MERI and the Maritime Government of Castro develop regulations to reduce collisions between vessels and cetaceans

The objective of this initiative is to regulate navigation in Northern Patagonia, in order to reduce one of the main threats to whales in our oceans.

A document with a series of measures that seek to regulate the navigation of vessels in Northern Patagonia and thus reduce the risk of collisions with cetaceans -especially whales- was agreed upon by the MERI Foundation and the Maritime Government of Castro.

The regulation, the first of its kind in the country, was developed by both entities based on joint work that included the analysis of scientific evidence. The MERI Foundation conducted training in environmental education where officials of the Maritime Government and dependent port authorities learned about the behavior and biology of whales, the threats that affect them and the fundamental role their institutions play in reducing threats such as collision with vessels.
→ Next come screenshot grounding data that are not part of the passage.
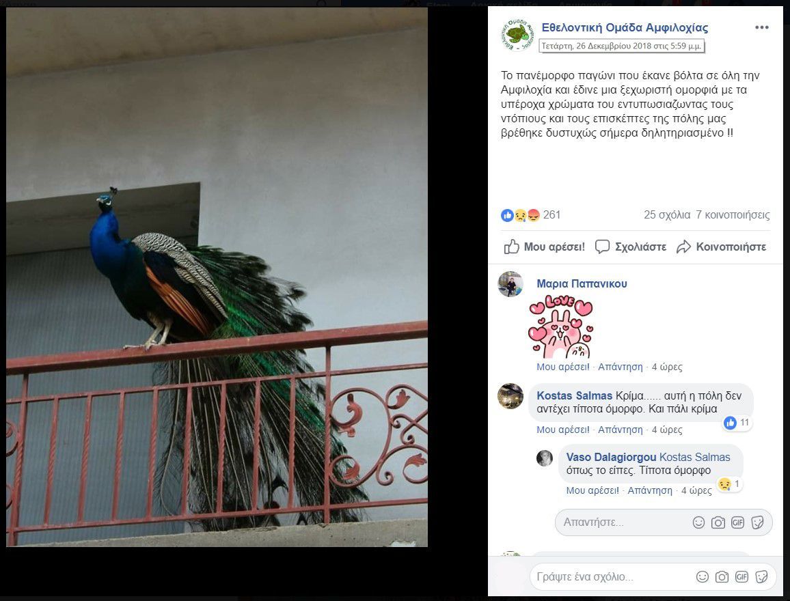The width and height of the screenshot is (790, 601).
Task: Click Kostas Salmas profile picture
Action: pyautogui.click(x=510, y=396)
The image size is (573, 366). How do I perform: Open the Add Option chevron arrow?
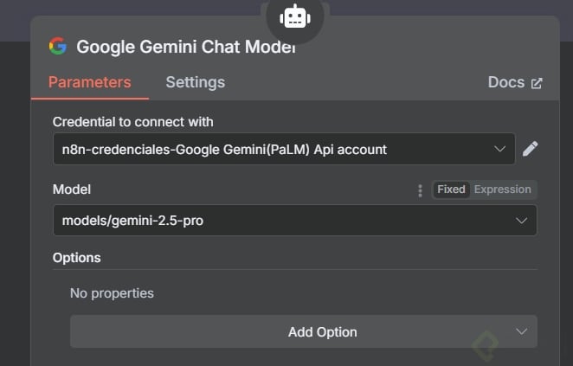click(521, 331)
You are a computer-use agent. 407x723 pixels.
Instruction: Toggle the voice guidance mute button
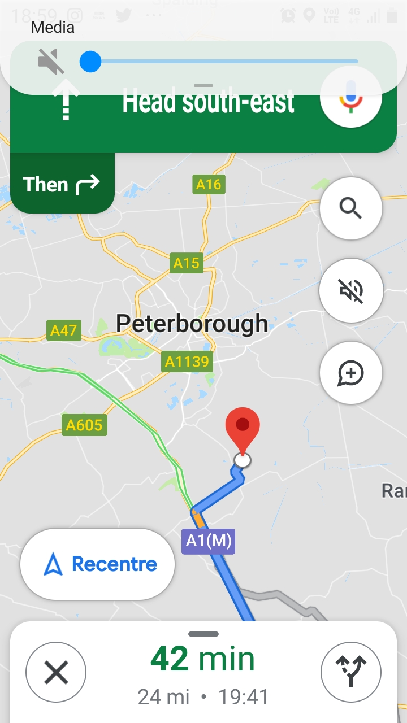(x=350, y=291)
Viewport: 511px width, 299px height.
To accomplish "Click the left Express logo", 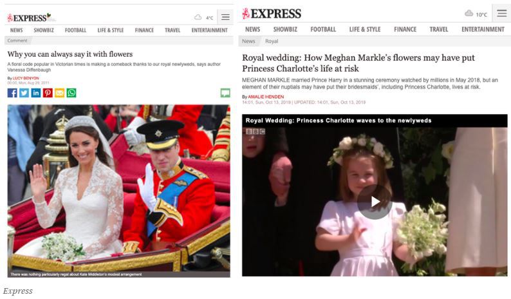I will point(30,17).
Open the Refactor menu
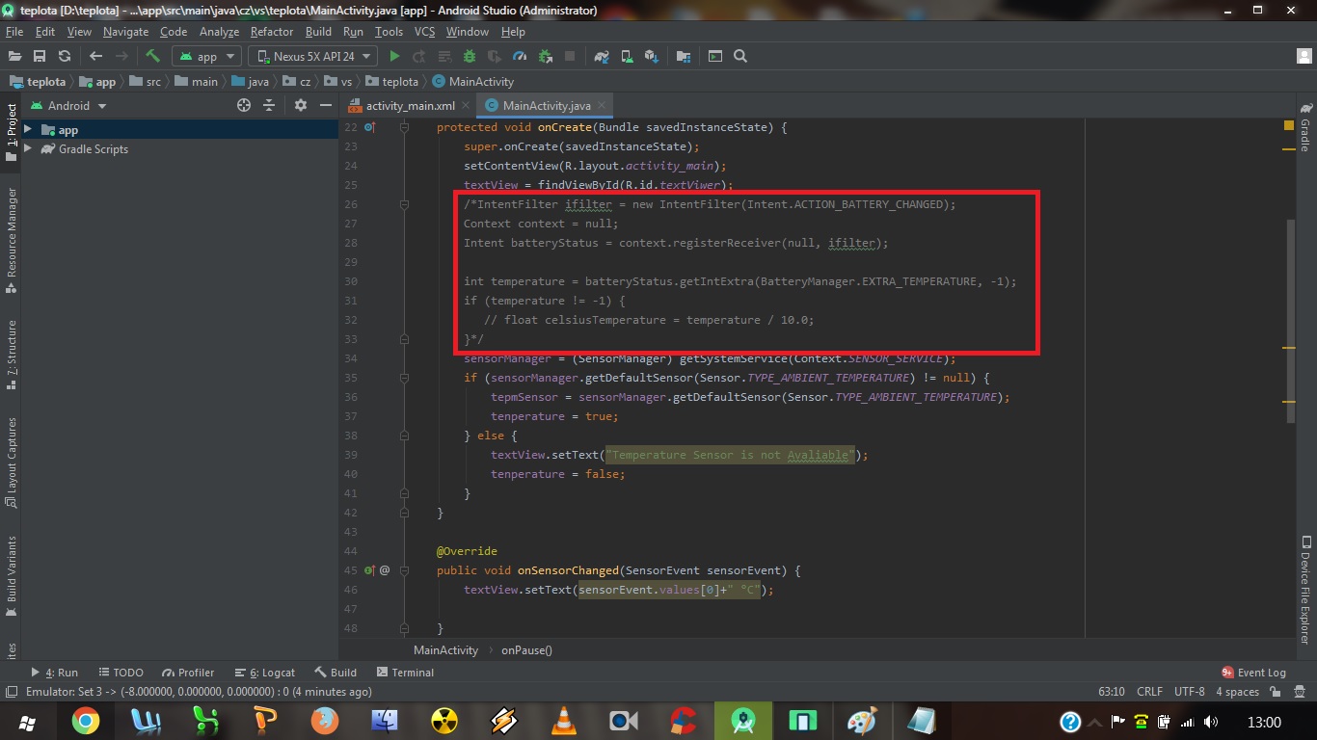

This initial collaboration led to the development of the regulations.

Although there are no official figures in Chile, some international studies indicate that, for populations in certain areas, up to 1 in 3 whales found dead have signs of having died from collisions, according to an article published by Whale and Dolphin Conservation.
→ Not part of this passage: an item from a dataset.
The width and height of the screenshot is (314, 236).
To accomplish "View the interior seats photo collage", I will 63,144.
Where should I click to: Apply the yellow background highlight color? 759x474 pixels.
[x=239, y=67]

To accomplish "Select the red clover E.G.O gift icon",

Based on this background information, these regulations were born, which at the beginning will be voluntary, without ruling out future work and evaluations to change them to “mandatory”. The areas protected by these regulations are part of the so-called Marine Chiloense Ecoregion (EMC), which extends between Chacao and the Taitao Peninsula, which houses critically endangered species such as the southern right whale, endangered blue and sei whales, as well as other cetaceans such as the sperm whale and the endemic Chilean dolphin.

The signing of the agreement was attended by the Second Lieutenant and Head of the Department of Maritime Interests, Natalia Martínez, and those in charge of Marine Environment in the Maritime Government of Castro, Vanessa Beiza and Romeo Vargas, as well as the person in charge of Educational Programs and Ecotourism for the MERI Foundation, Gloria Howes, and the MERI Foundation Assistant of Environmental Education, Catalina Valencia.
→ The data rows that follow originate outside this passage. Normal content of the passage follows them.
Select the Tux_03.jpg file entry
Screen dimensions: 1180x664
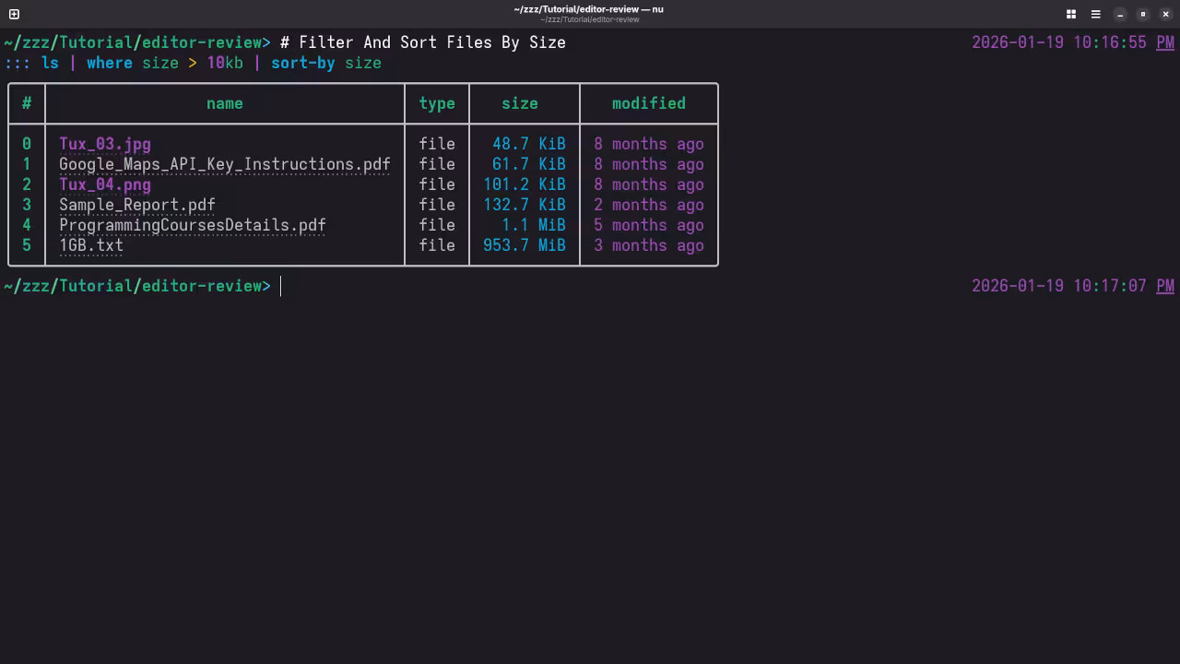104,144
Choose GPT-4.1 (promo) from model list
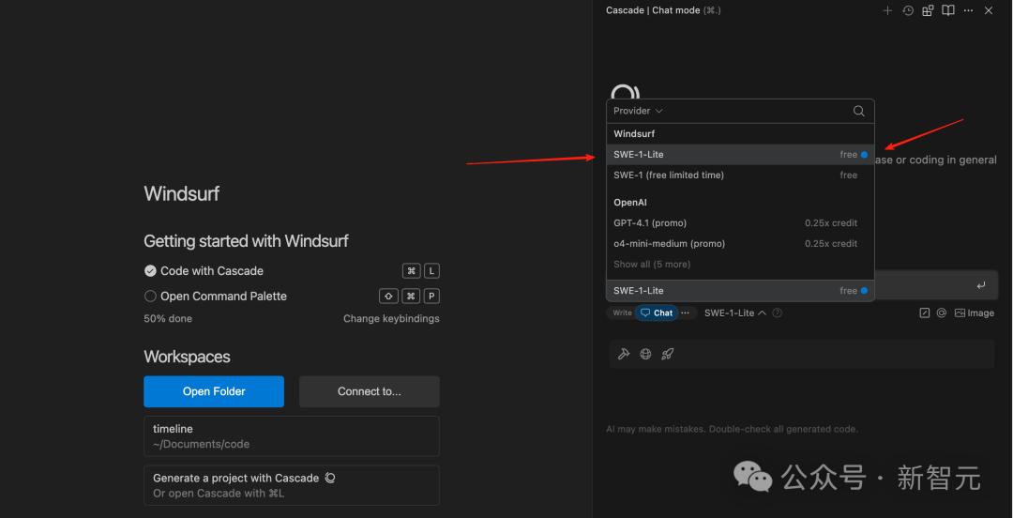Viewport: 1013px width, 518px height. click(649, 223)
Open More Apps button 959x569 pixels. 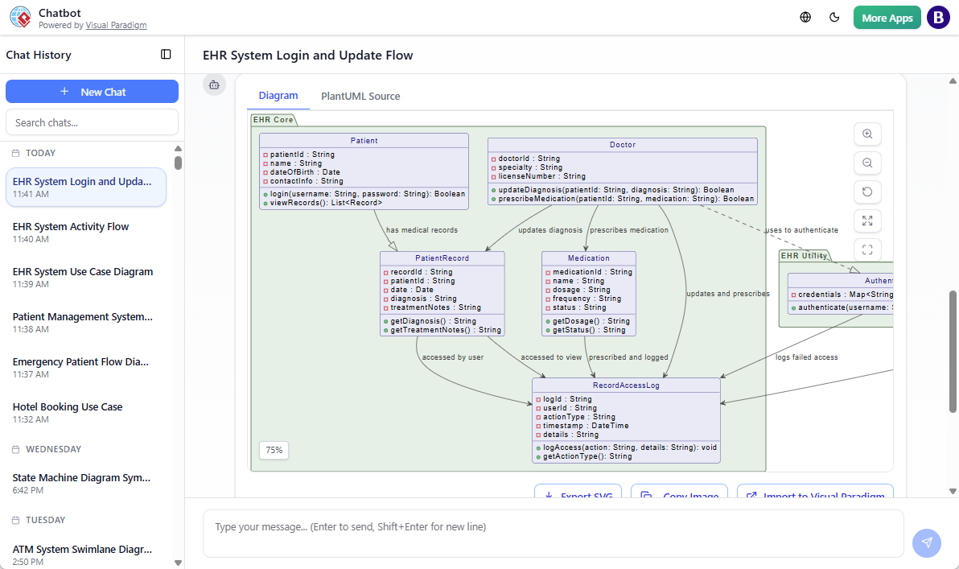(887, 18)
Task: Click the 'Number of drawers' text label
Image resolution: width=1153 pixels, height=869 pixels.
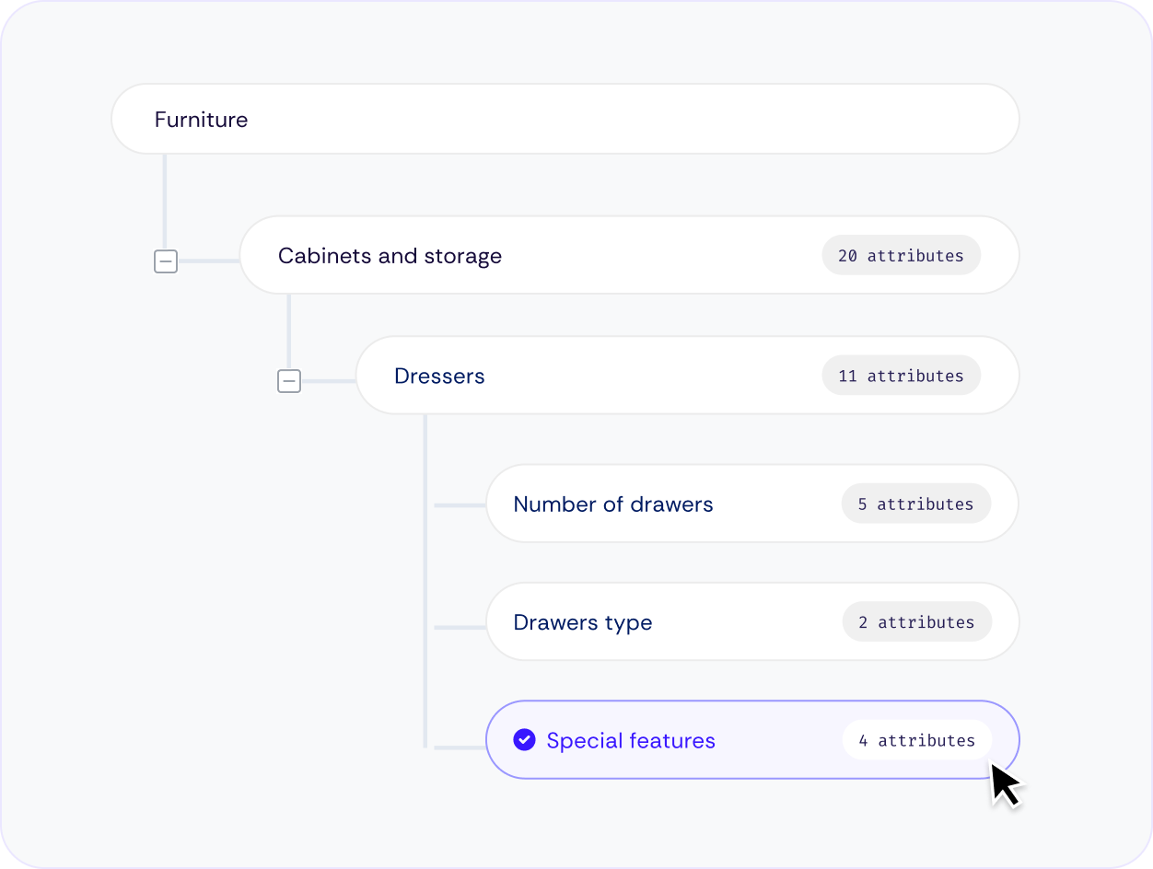Action: [613, 504]
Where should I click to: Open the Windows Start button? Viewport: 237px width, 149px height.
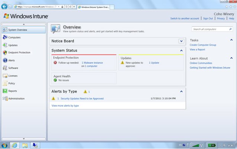[4, 145]
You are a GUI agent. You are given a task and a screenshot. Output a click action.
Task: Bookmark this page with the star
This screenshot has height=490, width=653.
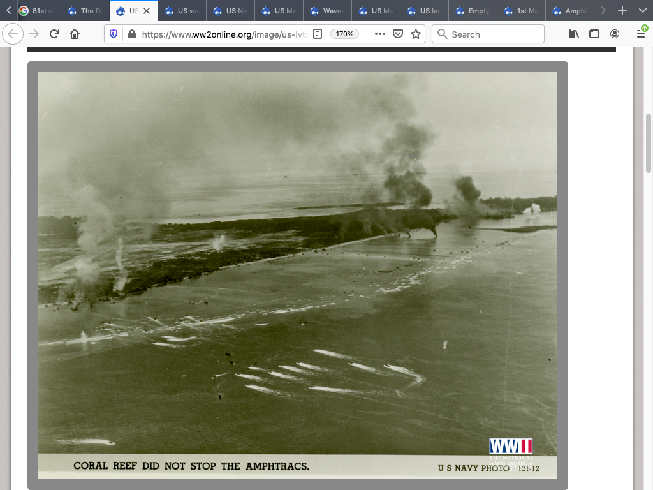tap(416, 34)
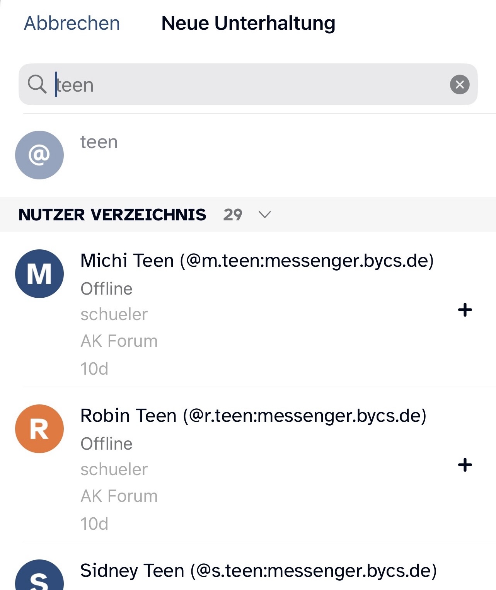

Despite its relevance in terms of conservation, this region – defined as one of the 35 priority sites for conservation efforts according to the World Wildlife Fund (WWF) – contains important navigation routes and, therefore, there is a constant risk of collision between these animals and the vessels.

Among the suggestions included in the document for vessels sailing in these waters is the incorporation of trained lookouts to identify the different species of cetaceans, the notification of sightings by radio to the Chilean maritime authority and the maximum day and night speed of 10 and 8 knots, respectively.

“At the MERI Foundation, we saw with concern the large number of collisions between cetaceans and vessels in the area, which can cause from wounds in the fins to the death of the animal.
In this sense, this collaborative work is a first step for the effective conservation of whales that will not only reduce collisions, but will directly impact the conservation of the Chiloé ecosystem and its tourist and economic potential”, said the Executive Director of the MERI Foundation, Ana María Molina. 

The regulation – she added – proves that people and institutions can commit to stopping a threat, since many times the actions are not taken because of lack of will, but because of lack of knowledge. “Now that the Maritime Government has taken on this task, it is up to the vessels to collaborate in the voluntary compliance with these regulations”, explained Ana María Molina.

Meanwhile, the second lieutenant, Natalia Martínez, Head of the Department of Maritime Interests of the Government, said that “this initiative caught our interest immediately, so -based on the scientific background provided by the foundation-, we developed the local resolution GMCAS. ORD. No. 12,600 / 339 VRS. Said resolution reports the collision risks between vessels and whales, the conservation problems that these events entail for these species and the necessary measures to avoid them, also taking into account that these do not affect the safety of human life in the sea”.

After the signing of the work report, the Maritime Government of Castro sent the resolution to their port authorities for the dissemination of these measures among shipping companies and other companies with maritime activities in the area, in addition to being published on the Directemar website.